Sexual behavior is a behavior that “unnecessarily stimulates and excites sexual desires,” “harms the grace of a citizen,” and “is against sexual morality” (Maeda 2015), as defined in the sections on Rape, Forcible Indecency, and Public Indecency in the Japanese Penal Code (Yamashita and Yamaguchi 2016). Physical violence is defined as the illegal use of physical force, regardless of physical contact (Maeda 2015), in the Assault section of the Japanese Penal Code (Yamashita and Yamaguchi 2016). Verbal coercion is defined as “intimidating another through a threat to another’s life, body, freedom, reputation, or property” in the Intimidation section (Yamashita and Yamaguchi 2016) and “causes the other to perform an act which the other person has no obligation to perform, or hinders the other from exercising his or her rights” in the Compulsion section (Yamashita and Yamaguchi 2016). Persuasion (nonforceful verbal behavior) is verbal communication without threat and compulsion. Table 2 shows details of offenders’ behavior during the crime.

The transfer of possessions is defined as transferring others’ property against their will (Maeda 2015) in the Theft and Robbery sections (Yamashita and Yamaguchi 2016). Although there are various types of property (Maeda 2015), we focused on the transfer of money only to clarify mercenary motives. Here, offenders obtained the victim’s cash (n = 5), cash card (n = 1), or credit card (n = 1).

Crime Location

The location of the encounter was categorized according to indoor/outdoor and private/semipublic/public criteria (Beauregard et al. 2007). Private refers to a privately owned site not open to the public. Semipublic refers to a privately owned site open to the public, especially for business purposes. Public is a publicly owned site. An indoor private location includes the victim’s home (n = 31), hotel room (n = 9), victim’s and offender’s homes (n = 9), offender’s home (n = 3), and someone else’s home (n = 3). Indoor semipublic locations include elevators (n = 2), plastic greenhouses (n = 2), restaurants (n = 2), trash areas (n = 2), bars (n = 1), cafes (n = 1), and toilets in an apartment (n = 1). Indoor public locations include toilets in the park (n = 2), cars on the road (n = 3), and trains (n = 2). Outdoor private locations include the property around someone’s home (n = 4) and a school (n = 1). Outdoor semipublic locations include parking lots (n = 5), stations (n = 2), fields (n = 2), corridors in an apartment (n = 2), and buildings (n = 2). The entrance to an apartment (n = 1), escalator in a building (n = 1), and stairs in a building (n = 1) are also included. Outdoor public locations include roads (n = 12) only.
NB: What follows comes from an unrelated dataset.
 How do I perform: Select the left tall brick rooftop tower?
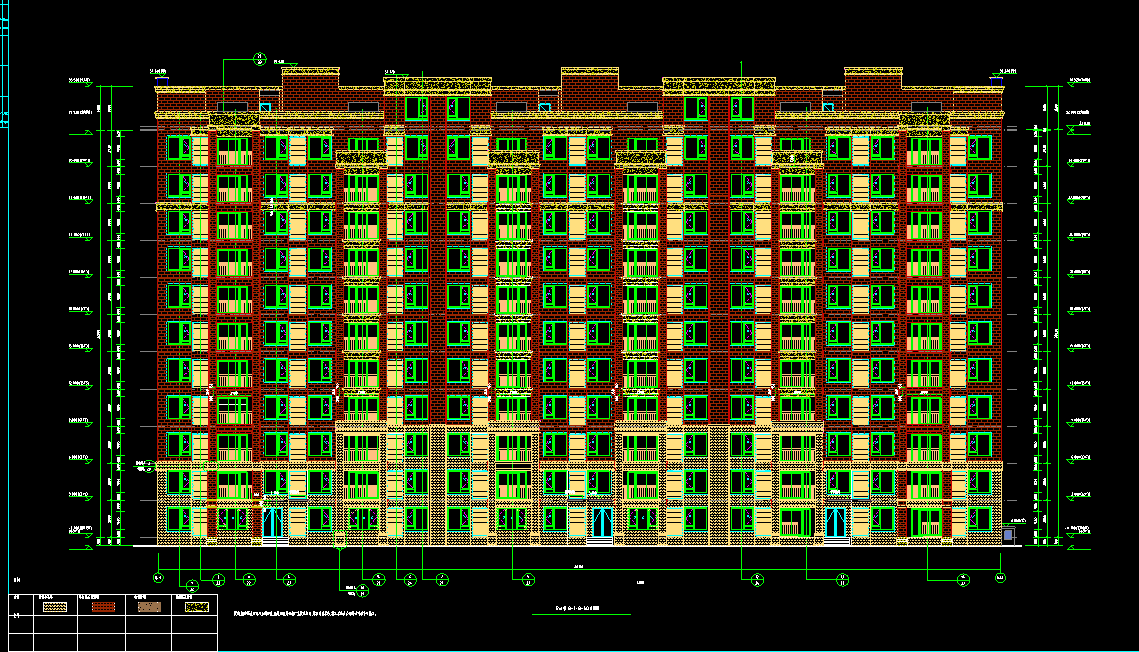(311, 90)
The approach to the crime location was coded as “Invade” and “Go with.” “Invade” means that the offender approached the victim’s private location alone (Leclerc et al. 2016), invading the victim's private space through an open door (n = 8), through an open window (n = 8), through a window (n = 4), through the door (n = 3), or through a vent (n = 1). In addition to these numbers, six offenders invaded the victim’s home, but their invasion methods are unknown. “Go with” means that the offender moved to the crime location with the victim (Leclerc et al. 2016), bringing the victim (n = 14) or moving the victim in his car (n = 1) or taxi (n = 1). In addition to these numbers, two offenders moved with the victim, but their transportation is unknown (n = 2).

Bystander

A bystander is an individual present, who is not the victim or offender: “a third person detected the crime (n = 2)” and “a third person (n = 1) and the victim’s sibling (n = 1) came to the situation.”

Coding Process

The following case is a dummy attempted rape case: “The offender invaded the victim’s house through an open window, saying, ‘I will kill you if you make a noise.’ The offender then touched the victim’s private parts and tried to have sexual intercourse with her; however, she fled, meaning that he failed to accomplish his purpose.” When we code this case, the code can be “offender’s invasion → a victim encounters the offender in a private indoor setting → offender’s verbal coercion → offender’s sexual behavior → offender’s sexual behavior → victim’s physical resistance → offender’s failure to achieve the goal.”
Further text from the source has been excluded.